> _Source records_:

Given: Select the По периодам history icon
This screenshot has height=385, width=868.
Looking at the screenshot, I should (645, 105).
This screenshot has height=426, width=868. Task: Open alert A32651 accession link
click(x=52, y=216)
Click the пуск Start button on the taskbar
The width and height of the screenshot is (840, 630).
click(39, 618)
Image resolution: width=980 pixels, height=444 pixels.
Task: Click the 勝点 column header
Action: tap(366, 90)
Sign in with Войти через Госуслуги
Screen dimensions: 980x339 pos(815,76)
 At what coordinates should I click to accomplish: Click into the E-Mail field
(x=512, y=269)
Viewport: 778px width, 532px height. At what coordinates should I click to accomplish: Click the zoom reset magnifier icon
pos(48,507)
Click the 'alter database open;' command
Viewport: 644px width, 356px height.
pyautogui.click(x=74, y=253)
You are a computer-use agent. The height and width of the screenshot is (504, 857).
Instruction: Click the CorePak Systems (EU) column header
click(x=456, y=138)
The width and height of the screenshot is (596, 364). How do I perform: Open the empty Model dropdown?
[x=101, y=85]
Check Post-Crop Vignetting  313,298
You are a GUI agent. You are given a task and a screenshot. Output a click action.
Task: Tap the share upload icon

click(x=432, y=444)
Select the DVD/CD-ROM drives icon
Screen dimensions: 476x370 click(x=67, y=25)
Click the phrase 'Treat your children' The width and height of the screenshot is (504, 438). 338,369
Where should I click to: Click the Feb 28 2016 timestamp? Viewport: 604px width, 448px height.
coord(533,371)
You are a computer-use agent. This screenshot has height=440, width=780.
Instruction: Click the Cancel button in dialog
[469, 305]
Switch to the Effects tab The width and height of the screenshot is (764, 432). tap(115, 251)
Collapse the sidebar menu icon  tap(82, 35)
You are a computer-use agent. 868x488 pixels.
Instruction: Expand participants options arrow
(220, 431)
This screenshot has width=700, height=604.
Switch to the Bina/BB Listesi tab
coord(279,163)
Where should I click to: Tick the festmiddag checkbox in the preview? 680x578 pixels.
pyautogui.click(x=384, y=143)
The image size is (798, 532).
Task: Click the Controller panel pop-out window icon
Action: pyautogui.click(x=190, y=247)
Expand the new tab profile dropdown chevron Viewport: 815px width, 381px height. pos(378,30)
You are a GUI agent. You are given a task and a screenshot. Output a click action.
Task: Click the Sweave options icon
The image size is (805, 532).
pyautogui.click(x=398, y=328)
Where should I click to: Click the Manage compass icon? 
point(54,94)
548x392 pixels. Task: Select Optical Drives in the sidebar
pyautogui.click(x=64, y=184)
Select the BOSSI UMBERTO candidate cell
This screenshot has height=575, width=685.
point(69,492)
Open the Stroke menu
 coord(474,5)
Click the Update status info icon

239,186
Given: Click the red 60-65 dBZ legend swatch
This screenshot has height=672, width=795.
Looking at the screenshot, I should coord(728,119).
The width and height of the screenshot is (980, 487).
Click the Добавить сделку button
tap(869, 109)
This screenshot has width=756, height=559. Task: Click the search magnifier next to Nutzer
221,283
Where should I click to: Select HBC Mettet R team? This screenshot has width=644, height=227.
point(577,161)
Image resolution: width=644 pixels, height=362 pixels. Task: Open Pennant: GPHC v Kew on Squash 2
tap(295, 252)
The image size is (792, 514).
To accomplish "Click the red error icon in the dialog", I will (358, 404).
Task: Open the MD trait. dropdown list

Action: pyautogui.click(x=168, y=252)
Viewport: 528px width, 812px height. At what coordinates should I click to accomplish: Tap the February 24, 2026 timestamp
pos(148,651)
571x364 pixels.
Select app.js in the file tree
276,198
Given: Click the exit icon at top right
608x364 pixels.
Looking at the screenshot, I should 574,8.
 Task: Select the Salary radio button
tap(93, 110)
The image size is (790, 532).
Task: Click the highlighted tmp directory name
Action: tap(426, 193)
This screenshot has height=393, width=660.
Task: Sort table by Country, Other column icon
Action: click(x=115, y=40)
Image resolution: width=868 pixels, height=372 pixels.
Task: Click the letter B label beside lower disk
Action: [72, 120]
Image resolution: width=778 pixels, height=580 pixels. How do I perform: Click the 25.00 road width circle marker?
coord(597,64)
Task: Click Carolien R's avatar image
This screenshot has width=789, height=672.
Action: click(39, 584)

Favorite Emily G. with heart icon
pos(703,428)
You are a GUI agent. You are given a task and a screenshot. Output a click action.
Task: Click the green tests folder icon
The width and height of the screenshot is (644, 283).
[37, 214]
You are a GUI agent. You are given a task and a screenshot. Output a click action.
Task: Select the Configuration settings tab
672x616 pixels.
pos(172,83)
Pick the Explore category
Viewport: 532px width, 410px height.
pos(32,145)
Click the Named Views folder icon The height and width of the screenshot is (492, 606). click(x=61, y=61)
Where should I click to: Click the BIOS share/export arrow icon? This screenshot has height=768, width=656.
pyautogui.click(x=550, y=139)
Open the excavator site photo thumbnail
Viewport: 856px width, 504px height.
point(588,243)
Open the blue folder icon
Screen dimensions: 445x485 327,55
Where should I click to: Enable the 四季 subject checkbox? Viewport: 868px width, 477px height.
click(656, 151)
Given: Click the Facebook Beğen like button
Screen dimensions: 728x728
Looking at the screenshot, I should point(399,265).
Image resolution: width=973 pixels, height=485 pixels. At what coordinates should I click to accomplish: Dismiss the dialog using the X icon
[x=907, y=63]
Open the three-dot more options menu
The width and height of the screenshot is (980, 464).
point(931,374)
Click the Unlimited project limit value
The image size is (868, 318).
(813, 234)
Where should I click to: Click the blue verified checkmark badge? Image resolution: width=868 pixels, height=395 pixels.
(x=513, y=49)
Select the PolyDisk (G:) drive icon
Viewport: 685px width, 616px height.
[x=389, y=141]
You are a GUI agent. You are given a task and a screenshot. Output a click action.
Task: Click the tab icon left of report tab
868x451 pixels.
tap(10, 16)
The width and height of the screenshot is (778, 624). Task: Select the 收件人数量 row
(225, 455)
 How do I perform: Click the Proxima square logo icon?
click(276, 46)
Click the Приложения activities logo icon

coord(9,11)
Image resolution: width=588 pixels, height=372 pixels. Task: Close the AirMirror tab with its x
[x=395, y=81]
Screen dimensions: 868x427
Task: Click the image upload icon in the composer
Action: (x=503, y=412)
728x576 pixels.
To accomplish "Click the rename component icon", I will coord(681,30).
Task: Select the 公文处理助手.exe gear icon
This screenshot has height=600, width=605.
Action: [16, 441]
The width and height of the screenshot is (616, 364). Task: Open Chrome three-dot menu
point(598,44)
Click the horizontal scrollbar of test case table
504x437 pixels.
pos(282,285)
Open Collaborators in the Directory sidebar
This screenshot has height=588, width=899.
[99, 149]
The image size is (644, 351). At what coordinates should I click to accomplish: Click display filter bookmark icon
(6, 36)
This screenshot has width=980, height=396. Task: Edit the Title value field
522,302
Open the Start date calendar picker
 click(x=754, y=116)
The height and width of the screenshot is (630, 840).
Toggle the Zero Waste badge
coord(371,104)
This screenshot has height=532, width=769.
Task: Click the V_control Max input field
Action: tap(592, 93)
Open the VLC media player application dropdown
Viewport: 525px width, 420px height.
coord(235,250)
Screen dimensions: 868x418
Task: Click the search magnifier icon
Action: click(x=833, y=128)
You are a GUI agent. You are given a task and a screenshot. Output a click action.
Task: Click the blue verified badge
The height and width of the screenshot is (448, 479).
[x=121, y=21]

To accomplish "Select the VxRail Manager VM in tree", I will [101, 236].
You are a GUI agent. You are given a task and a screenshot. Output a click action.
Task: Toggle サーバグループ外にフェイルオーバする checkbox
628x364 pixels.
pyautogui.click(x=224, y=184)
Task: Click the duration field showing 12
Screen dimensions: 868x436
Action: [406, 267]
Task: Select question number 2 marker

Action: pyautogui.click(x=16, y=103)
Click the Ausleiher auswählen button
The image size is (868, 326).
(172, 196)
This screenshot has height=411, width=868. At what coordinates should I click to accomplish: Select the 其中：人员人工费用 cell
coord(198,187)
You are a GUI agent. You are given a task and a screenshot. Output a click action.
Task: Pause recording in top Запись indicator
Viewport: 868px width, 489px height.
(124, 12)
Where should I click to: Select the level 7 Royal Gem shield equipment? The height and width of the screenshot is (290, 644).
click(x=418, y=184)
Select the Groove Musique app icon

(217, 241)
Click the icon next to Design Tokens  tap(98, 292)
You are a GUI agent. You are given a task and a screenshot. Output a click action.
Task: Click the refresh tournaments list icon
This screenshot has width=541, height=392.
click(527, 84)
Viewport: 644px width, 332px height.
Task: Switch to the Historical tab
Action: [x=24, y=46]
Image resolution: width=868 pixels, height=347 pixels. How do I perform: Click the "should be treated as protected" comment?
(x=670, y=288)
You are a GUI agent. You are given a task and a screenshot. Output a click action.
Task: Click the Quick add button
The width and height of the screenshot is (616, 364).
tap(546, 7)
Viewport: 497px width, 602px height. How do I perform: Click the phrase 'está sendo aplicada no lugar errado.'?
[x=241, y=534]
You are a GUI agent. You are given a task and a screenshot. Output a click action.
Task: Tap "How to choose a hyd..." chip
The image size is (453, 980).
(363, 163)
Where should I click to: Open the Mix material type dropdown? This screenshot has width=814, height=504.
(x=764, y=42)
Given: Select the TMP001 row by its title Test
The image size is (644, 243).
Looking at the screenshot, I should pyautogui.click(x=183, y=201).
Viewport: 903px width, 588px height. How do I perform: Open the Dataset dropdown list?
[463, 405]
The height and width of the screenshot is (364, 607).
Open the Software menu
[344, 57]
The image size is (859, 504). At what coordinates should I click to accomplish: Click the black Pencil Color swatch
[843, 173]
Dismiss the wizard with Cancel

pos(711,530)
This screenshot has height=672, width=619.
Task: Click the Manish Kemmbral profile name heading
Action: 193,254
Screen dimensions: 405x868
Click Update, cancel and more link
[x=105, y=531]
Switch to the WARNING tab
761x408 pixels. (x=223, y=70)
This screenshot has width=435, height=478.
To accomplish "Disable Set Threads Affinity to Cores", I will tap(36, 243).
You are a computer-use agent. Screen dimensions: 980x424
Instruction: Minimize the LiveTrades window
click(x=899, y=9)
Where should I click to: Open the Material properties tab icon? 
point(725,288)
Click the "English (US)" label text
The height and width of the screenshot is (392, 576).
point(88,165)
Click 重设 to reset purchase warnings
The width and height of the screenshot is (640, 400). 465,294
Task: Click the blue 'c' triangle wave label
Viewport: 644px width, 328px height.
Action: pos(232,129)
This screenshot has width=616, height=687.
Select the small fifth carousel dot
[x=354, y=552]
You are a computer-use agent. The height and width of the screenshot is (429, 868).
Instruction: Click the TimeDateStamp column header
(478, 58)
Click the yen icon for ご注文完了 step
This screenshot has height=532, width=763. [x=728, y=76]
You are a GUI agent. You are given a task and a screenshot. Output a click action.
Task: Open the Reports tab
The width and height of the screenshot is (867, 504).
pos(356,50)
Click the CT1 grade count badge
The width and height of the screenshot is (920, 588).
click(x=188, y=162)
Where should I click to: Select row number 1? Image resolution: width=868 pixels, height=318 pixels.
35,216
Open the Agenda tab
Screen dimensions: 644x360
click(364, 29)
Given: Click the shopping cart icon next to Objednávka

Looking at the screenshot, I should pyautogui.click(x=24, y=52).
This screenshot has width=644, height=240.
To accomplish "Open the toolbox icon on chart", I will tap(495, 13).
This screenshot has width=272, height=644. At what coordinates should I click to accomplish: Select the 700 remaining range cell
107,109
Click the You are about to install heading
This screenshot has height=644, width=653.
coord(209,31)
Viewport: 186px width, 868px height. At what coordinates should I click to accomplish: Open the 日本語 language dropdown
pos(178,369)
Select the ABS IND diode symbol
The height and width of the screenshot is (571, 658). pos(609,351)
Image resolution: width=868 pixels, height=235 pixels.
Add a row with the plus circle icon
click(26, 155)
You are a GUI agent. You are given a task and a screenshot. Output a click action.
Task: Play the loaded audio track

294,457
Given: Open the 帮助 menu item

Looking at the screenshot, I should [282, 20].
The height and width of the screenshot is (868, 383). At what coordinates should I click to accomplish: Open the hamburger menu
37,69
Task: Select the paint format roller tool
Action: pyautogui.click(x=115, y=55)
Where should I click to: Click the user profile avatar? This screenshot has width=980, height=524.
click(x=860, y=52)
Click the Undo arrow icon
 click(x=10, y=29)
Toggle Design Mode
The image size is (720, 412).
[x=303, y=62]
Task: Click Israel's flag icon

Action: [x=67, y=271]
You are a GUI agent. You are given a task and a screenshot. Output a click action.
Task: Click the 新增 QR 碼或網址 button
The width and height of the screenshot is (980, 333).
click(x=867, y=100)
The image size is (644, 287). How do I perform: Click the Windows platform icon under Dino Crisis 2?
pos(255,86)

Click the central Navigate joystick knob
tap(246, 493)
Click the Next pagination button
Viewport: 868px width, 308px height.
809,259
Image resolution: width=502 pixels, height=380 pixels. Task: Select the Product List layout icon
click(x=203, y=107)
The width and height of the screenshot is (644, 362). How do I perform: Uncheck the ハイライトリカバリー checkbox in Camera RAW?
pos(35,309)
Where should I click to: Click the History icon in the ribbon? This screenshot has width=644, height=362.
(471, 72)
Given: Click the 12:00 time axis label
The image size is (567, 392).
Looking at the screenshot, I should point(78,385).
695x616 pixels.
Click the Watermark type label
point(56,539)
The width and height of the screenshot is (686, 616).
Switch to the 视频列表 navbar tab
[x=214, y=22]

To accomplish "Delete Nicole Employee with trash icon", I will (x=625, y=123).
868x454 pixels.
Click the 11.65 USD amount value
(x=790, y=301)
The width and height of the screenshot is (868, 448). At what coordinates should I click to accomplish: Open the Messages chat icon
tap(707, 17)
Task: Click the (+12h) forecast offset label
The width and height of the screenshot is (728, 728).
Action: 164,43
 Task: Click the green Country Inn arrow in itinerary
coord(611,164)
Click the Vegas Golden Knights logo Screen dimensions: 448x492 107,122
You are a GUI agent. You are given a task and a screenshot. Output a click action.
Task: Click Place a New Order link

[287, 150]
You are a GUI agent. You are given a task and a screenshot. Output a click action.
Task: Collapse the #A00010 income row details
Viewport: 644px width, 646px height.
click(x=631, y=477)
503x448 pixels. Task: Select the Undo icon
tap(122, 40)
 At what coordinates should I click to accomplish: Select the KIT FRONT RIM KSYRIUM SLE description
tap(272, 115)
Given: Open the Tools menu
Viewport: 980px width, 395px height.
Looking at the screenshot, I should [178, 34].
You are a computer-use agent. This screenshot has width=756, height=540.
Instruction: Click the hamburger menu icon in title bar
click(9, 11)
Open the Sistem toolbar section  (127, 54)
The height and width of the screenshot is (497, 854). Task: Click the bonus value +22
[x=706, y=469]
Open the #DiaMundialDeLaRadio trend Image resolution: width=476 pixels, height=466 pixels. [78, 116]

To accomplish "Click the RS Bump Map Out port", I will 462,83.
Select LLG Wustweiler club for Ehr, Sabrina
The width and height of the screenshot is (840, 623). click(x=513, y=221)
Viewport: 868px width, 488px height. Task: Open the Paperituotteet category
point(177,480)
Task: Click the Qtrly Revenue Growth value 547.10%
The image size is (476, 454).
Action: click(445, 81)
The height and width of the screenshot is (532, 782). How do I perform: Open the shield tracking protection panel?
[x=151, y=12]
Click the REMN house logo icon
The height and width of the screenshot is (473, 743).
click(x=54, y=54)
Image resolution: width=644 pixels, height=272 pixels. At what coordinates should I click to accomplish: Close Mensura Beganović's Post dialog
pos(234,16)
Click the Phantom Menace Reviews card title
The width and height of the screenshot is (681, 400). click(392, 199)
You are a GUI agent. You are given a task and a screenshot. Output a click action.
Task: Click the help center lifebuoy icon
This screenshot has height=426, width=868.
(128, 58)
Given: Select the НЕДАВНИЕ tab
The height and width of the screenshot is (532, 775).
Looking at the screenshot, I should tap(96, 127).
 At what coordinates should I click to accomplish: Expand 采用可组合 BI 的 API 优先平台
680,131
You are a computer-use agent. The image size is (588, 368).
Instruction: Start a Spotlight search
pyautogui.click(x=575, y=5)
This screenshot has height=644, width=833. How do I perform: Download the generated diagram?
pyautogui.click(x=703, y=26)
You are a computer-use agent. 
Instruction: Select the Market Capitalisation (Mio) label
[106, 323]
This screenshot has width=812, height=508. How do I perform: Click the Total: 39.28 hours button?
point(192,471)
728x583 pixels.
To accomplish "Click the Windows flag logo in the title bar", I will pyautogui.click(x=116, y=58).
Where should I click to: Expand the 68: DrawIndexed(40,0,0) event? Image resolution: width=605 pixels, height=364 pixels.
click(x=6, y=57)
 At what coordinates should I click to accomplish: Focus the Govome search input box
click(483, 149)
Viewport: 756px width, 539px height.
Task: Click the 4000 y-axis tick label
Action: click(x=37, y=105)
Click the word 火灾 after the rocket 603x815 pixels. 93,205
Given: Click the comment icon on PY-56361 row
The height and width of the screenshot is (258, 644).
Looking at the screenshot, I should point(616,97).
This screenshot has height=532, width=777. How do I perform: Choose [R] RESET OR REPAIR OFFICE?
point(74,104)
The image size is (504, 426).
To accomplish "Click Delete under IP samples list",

> _PROBLEM_:
Return all lines in the entries above that carry the word "Delete".

> _ANSWER BOX_:
To accomplish "Delete Nicole Employee with trash icon", I will (x=625, y=123).
To accomplish "Click Delete under IP samples list",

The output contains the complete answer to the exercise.